题目 1
根据下方关于OCR环境搭建的文章，Tesseract的OCR引擎最先由哪个机构在哪一年开始研发？
题目 2
请接着下方关于OCR环境搭建的文章的最后一句，继续往下写。

---------- 原文

MAC系统中的JAVA中使用tess4j-4.4.1实现OCR识别的环境搭建(含tesseract安装配置)

作者: admin 分类: 环境搭建 发布时间: 2019-10-21 14:14  阅读: 81 views

近期准备搜集整理一些pdf中的资料,但大部分是扫描版,不能直接拷贝。手打又很费劲,所以从技术角度出发,看有什么突破。试了几个ocr软件试用版感觉效果很强大。所以搭建java版本的ocr环境看能不能减轻工作量。

OCR (Optical Character Recognition,光学字符识别)

是指电子设备(例如扫描仪或数码相机)检查纸上打印的字符,通过检测暗、亮的模式确定其形状,然后用字符识别方法将形状翻译成计算机文字的过程;即,针对印刷体字符,采用光学的方式将纸质文档中的文字转换成为黑白点阵的图像文件,并通过识别软件将图像中的文字转换成文本格式,供文字处理软件进一步编辑加工的技术。

Tess4J

是对Tesseract OCR API.的Java-JNA封装。使java能够通过调用Tess4J的API来使用Tesseract-OCR。支持的格式:TIFF,JPEG,GIF,PNG,BMP,JPEG,and PDF

Tesseract的OCR引擎

最先由HP实验室于1985年开始研发,至1995年时已经成为OCR业内最准确的三款识别引擎之一。然而,HP不久便决定放弃OCR业务,Tesseract也从此尘封。数年以后,HP意识到,与其将Tesseract束之高阁,不如贡献给开源软件业,让其重焕新生。在2005年,Tesseract由美国内华达州信息技术研究所获得,并委托Google对其进行改进、优化工作。

Tesseract目前已作为开源项目发布在Google Project,它与Leptonica图片处理库结合,可以读取各种格式的图像并将它们转化成超过60种语言的文本,我们还可以不断训练自己的库,使图像转换文本的能力不断增强。如果团队深度需要,还可以以它为模板,开发出符合自身需求的OCR引擎。

--------------------
---------- 所给数据

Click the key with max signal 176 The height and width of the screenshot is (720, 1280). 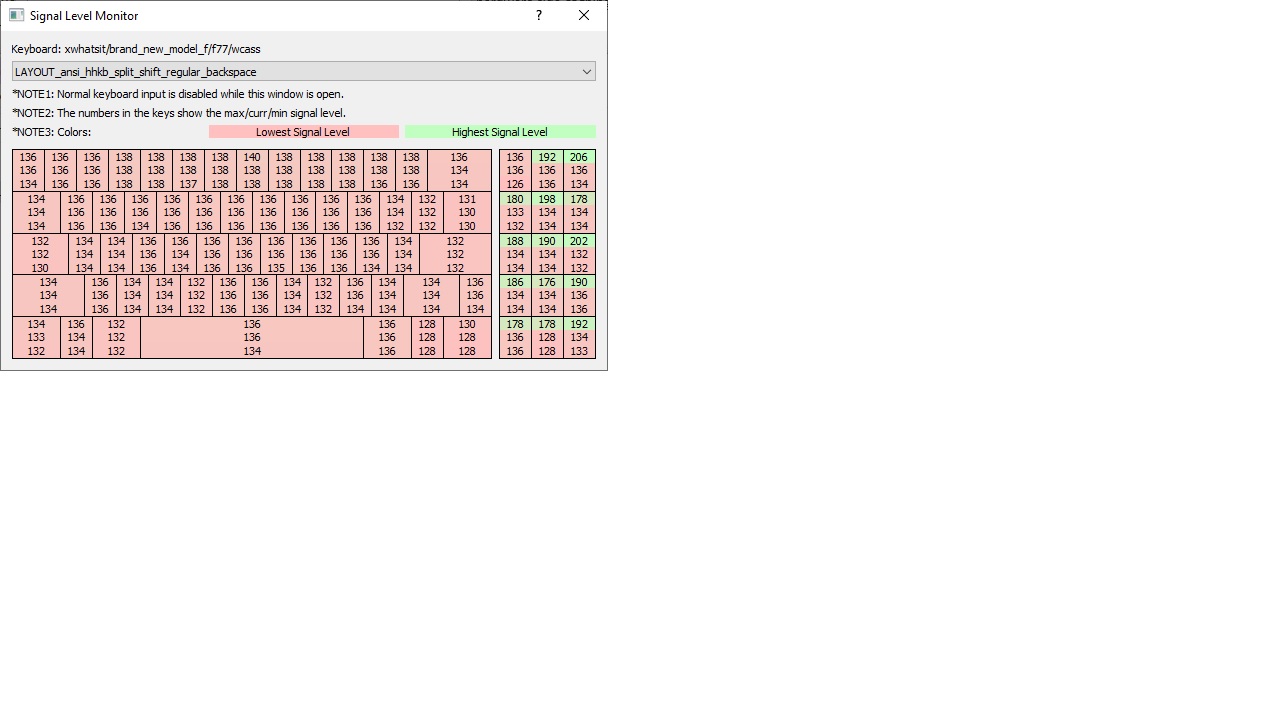[x=547, y=296]
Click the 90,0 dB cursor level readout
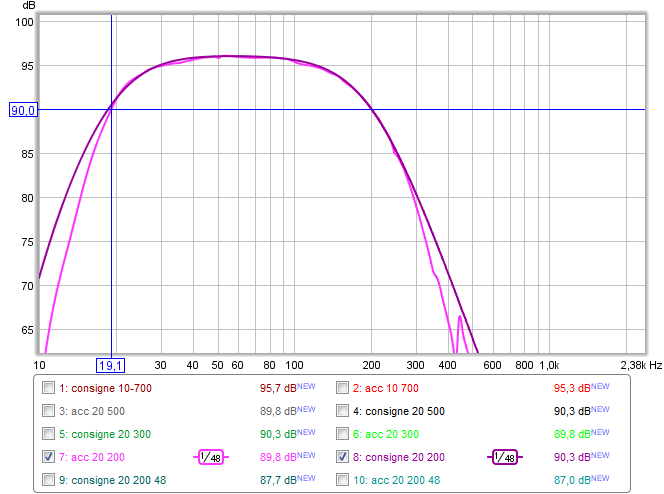This screenshot has height=494, width=664. [x=22, y=110]
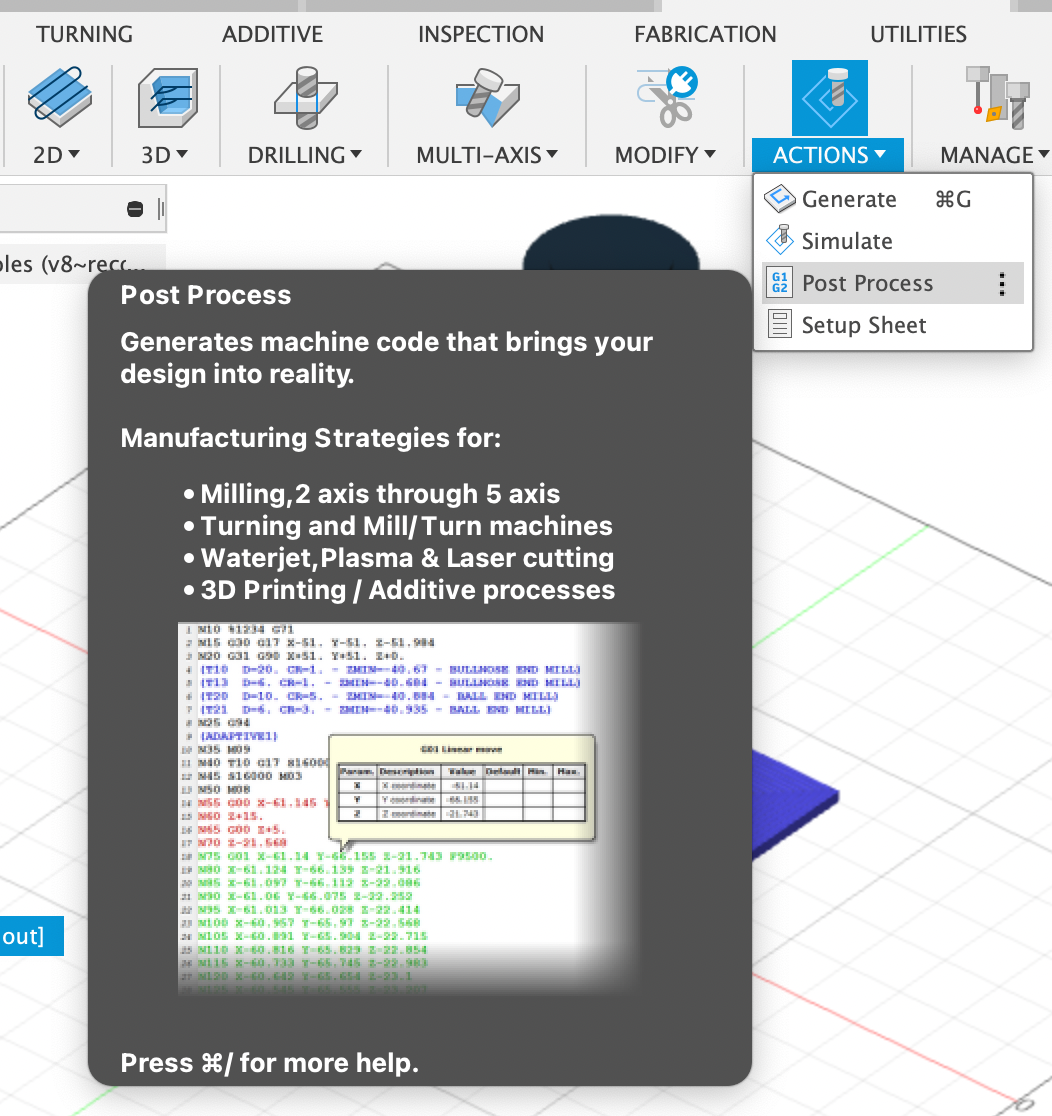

--------------------

参考答案 1
由HP实验室于1985年开始研发。

参考答案 2
下载地址
Tesseract 地址 https://github.com/tesseract-ocr/tesseract

Tess4J 地址 https://github.com/nguyenq/tess4j

test4j 配置

1. 增加pom文件

<!-- https://mvnrepository.com/artifact/net.sourceforge.tess4j/tess4j -->
<dependency>
    <groupId>net.sourceforge.tess4j</groupId>
    <artifactId>tess4j</artifactId>
    <version>4.4.1</version>
    <scope>test</scope>
</dependency>

2. java代码简单示例

package com.chl.test.orc;

import java.io.File;

import net.sourceforge.tess4j.ITesseract;
import net.sourceforge.tess4j.Tesseract;
import net.sourceforge.tess4j.TesseractException;

public class Tess4jOcrTest {

    public static void main(String[] args) {
        String bath = "/Users/chenhailong/Desktop/pdf/";
        test1(bath + "test.png");
    }

    /**
     * 根据路径识别文字结果
     * @param path
     */
    public static void test1(String path) {
        File file = new File(path);
        ITesseract it = new Tesseract();
        try {
            String result = it.doOCR(file);
            System.out.println("识别结果:"+result );
        } catch (TesseractException e) {
            // TODO Auto-generated catch block
            e.printStackTrace();
        }
    }
}

3. 右键运行上面的代码,出现以下错误

SLF4J: Class path contains multiple SLF4J bindings.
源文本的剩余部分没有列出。